Blink! Die Macht des Moments
Von Marcolm Gladwell
Campus Verlag 2005-12-21
264 Seiten, 24,90 Euro
ISBN 3-593-37779-9
www.campus.de

Leseprobe

Der Teil unseres Gehirns, der diese schnellen und einfachen Schlüsse zieht, nennt sich auch adaptives Unterbewusstes, und die Erforschung dieser Entscheidungsprozesse ist eines der wichtigsten Gebiete der modernen Psychologie. Dieses adaptive Unterbewusste hat nichts mit dem zu tun, was Sigmund Freud das Unterbewusste oder das Unterbewusstsein nannte und mit dem er seine mysteriösen und düsteren Orte voller Begierden, Erinnerungen und Fantasie meinte, die uns zu sehr verstören, als dass wir uns auf einer bewussten Ebene mit ihnen auseinander setzen wollten.

Stattdessen können wir uns dieses adaptive Unterbewusste als eine Art Supercomputer vorstellen, der schnell und leise all die Unmengen von Daten verarbeitet, die auf uns einströmen und die wir zum Überleben benötigen. Wenn Sie zum Beispiel das Haus verlassen und plötzlich bemerken, dass ein Lastwagen auf Sie zurast, haben Sie keine Zeit, lange darüber nachzudenken, wie Sie wohl am besten reagieren. Der einzige Grund, weshalb die menschliche Spezies so lange überleben konnte, ist, dass wir im Lauf der Evolution einen Entscheidungsapparat entwickelt haben, mit dessen Hilfe wir eine Situation auch mit wenig Informationen schnell einschätzen können.
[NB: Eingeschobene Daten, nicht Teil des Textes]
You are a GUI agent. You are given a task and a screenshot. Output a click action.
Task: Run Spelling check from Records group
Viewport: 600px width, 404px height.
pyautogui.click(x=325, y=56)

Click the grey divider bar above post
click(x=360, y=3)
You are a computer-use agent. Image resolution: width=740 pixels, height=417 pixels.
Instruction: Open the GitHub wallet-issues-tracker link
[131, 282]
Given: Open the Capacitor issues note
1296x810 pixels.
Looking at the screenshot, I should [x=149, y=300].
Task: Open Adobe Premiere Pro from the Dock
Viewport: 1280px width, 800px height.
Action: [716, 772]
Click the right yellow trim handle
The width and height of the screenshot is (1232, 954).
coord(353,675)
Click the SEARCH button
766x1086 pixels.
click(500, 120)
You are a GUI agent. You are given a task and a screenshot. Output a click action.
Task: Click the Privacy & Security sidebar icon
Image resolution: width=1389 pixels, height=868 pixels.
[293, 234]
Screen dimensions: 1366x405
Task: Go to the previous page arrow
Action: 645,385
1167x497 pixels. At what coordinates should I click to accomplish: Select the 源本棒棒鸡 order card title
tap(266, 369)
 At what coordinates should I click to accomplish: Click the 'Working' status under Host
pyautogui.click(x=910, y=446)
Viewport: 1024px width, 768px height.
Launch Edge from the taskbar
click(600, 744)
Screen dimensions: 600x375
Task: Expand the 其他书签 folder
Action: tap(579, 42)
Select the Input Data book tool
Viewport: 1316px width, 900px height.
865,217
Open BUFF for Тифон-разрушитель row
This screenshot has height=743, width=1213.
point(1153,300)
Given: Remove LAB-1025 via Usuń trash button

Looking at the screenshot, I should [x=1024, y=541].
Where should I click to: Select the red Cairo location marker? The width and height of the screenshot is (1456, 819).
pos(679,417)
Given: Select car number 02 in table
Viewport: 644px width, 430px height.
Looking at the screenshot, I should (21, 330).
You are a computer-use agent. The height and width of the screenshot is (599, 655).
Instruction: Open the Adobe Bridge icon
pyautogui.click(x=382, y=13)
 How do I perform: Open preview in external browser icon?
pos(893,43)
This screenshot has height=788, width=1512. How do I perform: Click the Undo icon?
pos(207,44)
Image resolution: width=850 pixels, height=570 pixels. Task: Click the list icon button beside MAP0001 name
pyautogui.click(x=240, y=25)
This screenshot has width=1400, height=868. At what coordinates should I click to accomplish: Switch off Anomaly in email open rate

Der Psychologe Timothy D. Wilson beschreibt dies in seinem Buch „Strangers to Ourselves“ so: „Das Gehirn arbeitet hocheffizient, indem es einen großen Teil des komplexen Denkens an das Unbewusste delegiert, so wie ein modernes Linienflugzeug in der Lage ist, mittels Autopilot zu fliegen, mit wenig oder keinem Input von Seiten des menschlichen oder ›bewussten‹ Piloten. Das adaptive Unbewusste versteht es hervorragend, die Umwelt einzuschätzen, Menschen vor Gefahren zu warnen, Ziele zu setzen und Handlungen in intelligenter und effizienter Weise einzuleiten.“ Wilson beschreibt, wie wir je nach Situation zwischen dem bewussten und dem unbewussten Denken hin- und herschalten. Wenn Sie sich entscheiden, eine Kollegin oder einen Kollegen zum Abendessen einzuladen, dann findet diese Entscheidung auf der bewussten Ebene statt.